Нашей любимой книгой для чтения и перевода стал сборник баллад Шиллера, и Полина скоро научилась прекрасно их читать. Фрейлейн слушала ее с широкой довольной улыбкой и говорила, что голос звучит словно музыка. Переводила графиня также очень хорошо: живым, естественным языком, окрашенным тонким поэтическим чувством. Щеки ее расцветали румянцем, губы трепетали в нежной улыбке, прекрасные глаза то вспыхивали ярким светом, то туманились легкой дымкой. Любимые стихи Полина учила наизусть и часто декламировала, когда мы оставались вдвоем. Особенно ей нравилась «Жалоба девушки»: она с удовольствием повторяла слова, чувствуя в звучании красивую печальную мелодию. Правда, смысл баллады ее не устраивал. Однажды вечером, сидя у камина, графиня пробормотала:
Du Heilige, rufe dein Kid zurück,
Ich habe genossen dasirdische Glück,
Ich habe gelebt und geliebet!
[230]– Отжила, отлюбила, – повторила Полина. – Разве в этом заключена вершина земного счастья, смысл жизни – в любви? Не думаю. Любовь может принести глубокое несчастье, оказаться пустой тратой времени и бесплодным мучением. Если бы Шиллер сказал «была любима», то надежнее приблизился бы к правде. Люси, разве быть любимой не лучше, чем любить?
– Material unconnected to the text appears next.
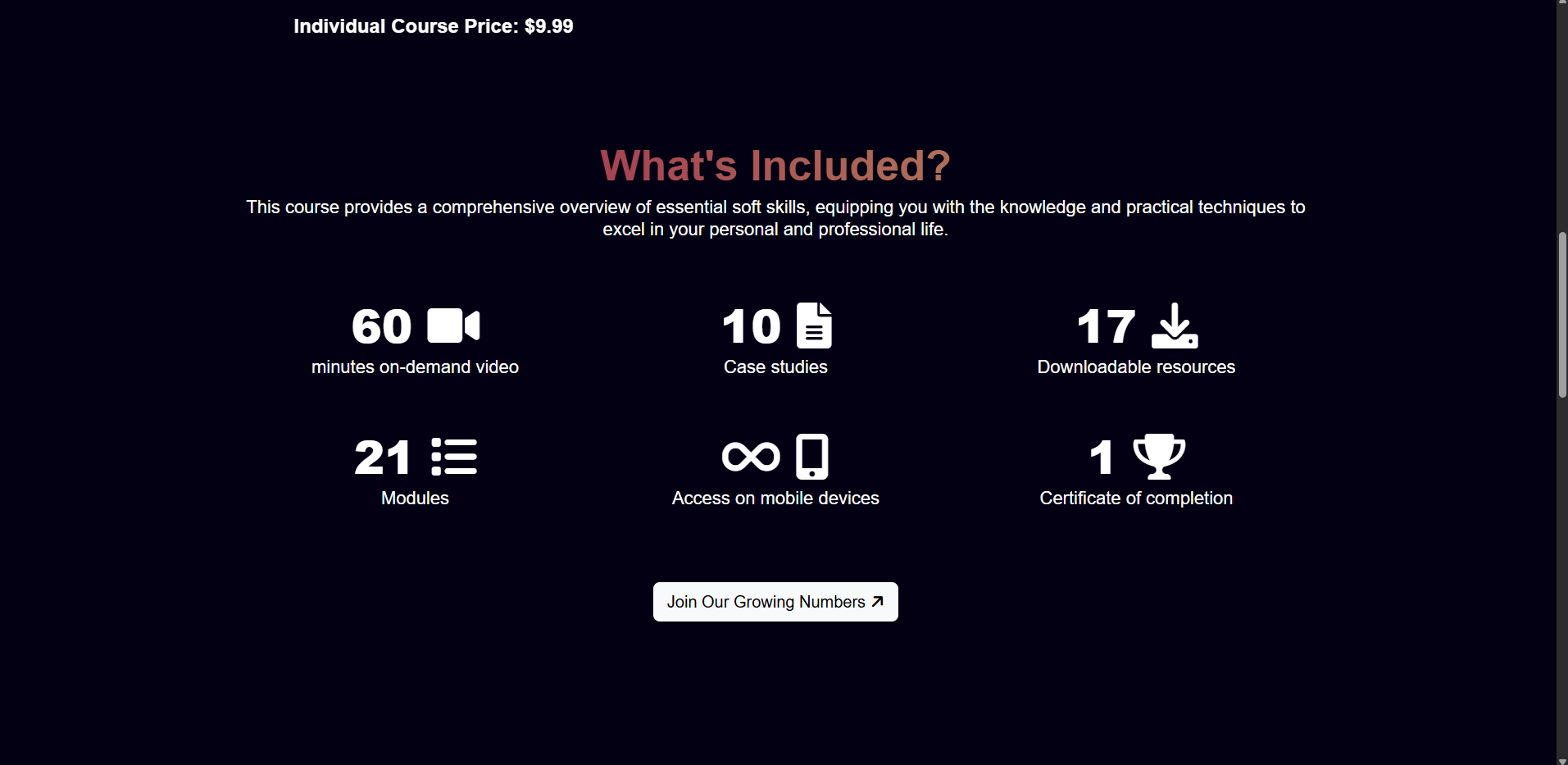Click the trophy certificate icon
Screen dimensions: 1568x765
pyautogui.click(x=1159, y=457)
– Возможно, так и есть. Но зачем рассуждать на эту тему? Что для вас любовь? Что вы о ней знаете?
Она густо покраснела – то ли от негодования, то ли от стыда – и воскликнула:
– Нет, Люси! От вас я этого не потерплю! Папа может видеть во мне ребенка: меня такое отношение вполне устраивает, – но вы-то знаете и не откажетесь подтвердить, что скоро мне исполнится девятнадцать!
– Да хотя бы двадцать девять! Невозможно предварять чувства обсуждением и беседой. Не станем говорить о любви.
– Конечно, конечно! – горячо и поспешно возразила Полина. – Можете сколько угодно меня сдерживать. Но в последнее время я уже говорила о любви, причем не раз. И даже слышала презрительные суждения, которых вы бы не одобрили.
Раздосадованная, торжествующая, очаровательная, непослушная юная графиня рассмеялась. Я не поняла, что она имела в виду, но спрашивать не стала, пребывая в глубоком замешательстве. Заметив, однако, в выражении лица абсолютную невинность в сочетании с мимолетным упрямством и раздражением, все же уточнила:
– Кто это говорит о любви презрительно? Кто из ваших близких знакомых осмелился?
– Люси, эта особа иногда доводит меня до отчаяния. Не хочу с ней общаться, не хочу даже видеть.
– Но кто же это, Полина? Право, теряюсь в догадках.
– Это… это кузина Джиневра. Всякий раз, когда ее отпускают к миссис Чолмондейли, она приезжает сюда и, застав меня одну, начинает рассказывать о поклонниках. Любовь, тоже мне! Вы бы слышали, что она говорит о любви!
– Слышала, – сказала я холодно. – В целом, наверное, вам она говорила то же самое, что и мне. Не стоит сожалеть: ничего страшного не случилось, – и все же нельзя позволять Джиневре влиять на вас. Смотрите поверх ее головы и ее сердца.
– Она очень плохо на меня влияет: у нее прямо-таки талант разрушать счастье и ломать взгляды на жизнь. Ранит прямо в сердце, причем в качестве оружия использует самых дорогих мне людей.
– Но что же говорит мисс Фэншо, Полина? Поделитесь хотя бы в общих чертах. Может, еще не поздно что-то исправить.
– Унижает людей, которых я давно и высоко ценю: не жалеет никого – ни миссис Бреттон, ни… Грэхема.
– Согласна, но, полагаю, каким-то образом связывает их обоих со своей… любовью?
– Джиневра высокомерна и, по-моему, лжива. Вы знаете доктора Бреттона. Точнее, мы обе его знаем. Он может казаться беспечным или гордым, но разве когда-нибудь вел себя униженно или рабски? А Джиневра изо дня в день рассказывает, что он едва ли не ползает перед ней на коленях, преследует словно тень. Она оскорбляет его и отвергает, а он все равно влюбленно умоляет. Люси, разве это может быть правдой?
– Не исключено, что когда-то доктор Бреттон действительно считал Джиневру красивой. Мисс Фэншо по-прежнему выдает его за своего поклонника?